I have followed the development of Graph Neural Networks (GNNs) for the last three years. This paper is very surprising to me. I need to understand what it means. My goal is to use and extend this techology to create a robust, topology aware, generic entity resolution model in weeks that took a year using BERT, Google Grale and a binary classifier model with feature engineering. A GNN version of our model was merely aspirational.
This work comes from a 3-part [or maybe 4-part] series of LinkedIn Articles:
- LLMs-represent->Knowledge Graphs - 9/1/23 - describes InstructGLM and announcs my intention to reproduce and extend it to entity resolution problems.
- Topology Aware Prompt Engineering: OpenAI is all a Graph Needs? [unfinished]
To understand the paper, take a quick look at the following figures:
The paper's authors released their instruction prompts on arXiv on August 14, 2023 while their code is due out in October when their paper is formally published. Therefore I have copied the prompts from the paper PDF to use in this project. They belong to the authors. I will modify them for my own purposes.
Prompts were [lovingly <3] rewritten in Markdown format in prompts.md [incomplete].
Markdown prompts are then parsed in marko and converted into LangChain prompts via LangChain Decorators.
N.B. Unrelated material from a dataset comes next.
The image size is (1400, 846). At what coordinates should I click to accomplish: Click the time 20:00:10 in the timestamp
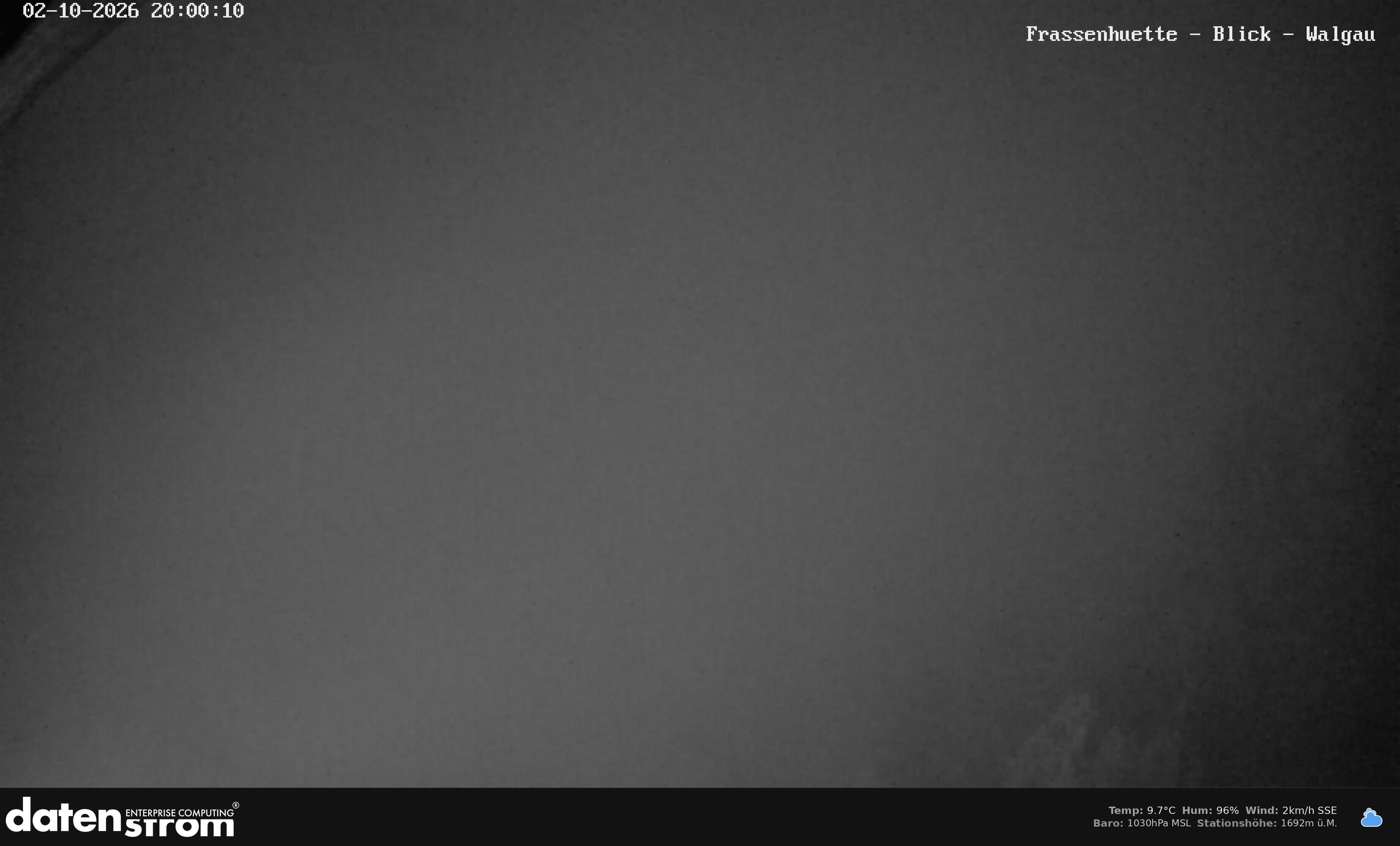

I wonder - is this a general pattern?
Copied from the paper, the specification for the instruction prompts included in prompts.md are as follows:
In this appendix, we present all our designed instruction prompts. It is worth noting that we follow the following conventions when numbering the prompts:
- The length of each prompt number is 4.
- The first digit represents the task index, where 1 represents the node classification task and 2 represents the link prediction task.
- The second digit represents whether node features or edge features (such as text information) other than numerical feature embedding are used in the prompt. 1 means not used and 2 means used.
- The third digit represents the maximum hop order corresponding to the structural information considered in this prompt. 1 represents only the 1-hop neighbors are included, while 2 and 3 represent the structural information including 2-hop and 3-hop neighbors, respectively.
- The fourth digit represents whether the intermediate node information (i.e. the path) in the highorder connection is considered in this prompt. If the digit is even, it means that the intermediate node is considered, while an odd digit indicates otherwise.
- Specially, in node classification task, we designed a graph-structure-free prompt and numbered it as 1-0-0-0.